(Dataset entries)
══════════════════════════════

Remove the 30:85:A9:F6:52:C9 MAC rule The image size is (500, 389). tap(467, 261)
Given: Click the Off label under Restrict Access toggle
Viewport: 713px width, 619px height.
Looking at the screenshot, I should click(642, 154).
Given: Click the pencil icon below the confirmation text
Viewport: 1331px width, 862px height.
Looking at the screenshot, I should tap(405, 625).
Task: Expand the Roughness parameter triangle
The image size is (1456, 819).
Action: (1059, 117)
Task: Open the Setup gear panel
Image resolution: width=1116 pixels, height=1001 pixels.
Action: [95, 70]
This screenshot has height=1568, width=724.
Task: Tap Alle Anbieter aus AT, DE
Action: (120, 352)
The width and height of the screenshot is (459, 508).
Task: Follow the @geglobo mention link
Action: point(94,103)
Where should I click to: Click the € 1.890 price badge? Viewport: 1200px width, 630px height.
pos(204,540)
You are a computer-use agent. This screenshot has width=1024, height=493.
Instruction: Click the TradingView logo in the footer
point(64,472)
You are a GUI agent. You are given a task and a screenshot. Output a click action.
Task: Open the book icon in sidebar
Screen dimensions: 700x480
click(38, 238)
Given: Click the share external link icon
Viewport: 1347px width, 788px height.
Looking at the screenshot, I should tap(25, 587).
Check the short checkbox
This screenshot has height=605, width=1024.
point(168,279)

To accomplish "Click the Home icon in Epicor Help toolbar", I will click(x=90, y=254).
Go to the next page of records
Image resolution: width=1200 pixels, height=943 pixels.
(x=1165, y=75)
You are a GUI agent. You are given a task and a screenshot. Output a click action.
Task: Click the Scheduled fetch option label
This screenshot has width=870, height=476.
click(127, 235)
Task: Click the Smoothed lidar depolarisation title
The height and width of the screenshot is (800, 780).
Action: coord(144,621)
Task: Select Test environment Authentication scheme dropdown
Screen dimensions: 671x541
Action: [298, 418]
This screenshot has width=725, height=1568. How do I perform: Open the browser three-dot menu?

══════════════════════════════

→ **Task details**
Each line in the data that holds the string "icon" should be found and copied.

→ **Exercise response**
Given: Click the pencil icon below the confirmation text
Task: Open the book icon in sidebar
Given: Click the share external link icon
To accomplish "Click the Home icon in Epicor Help toolbar", I will click(x=90, y=254).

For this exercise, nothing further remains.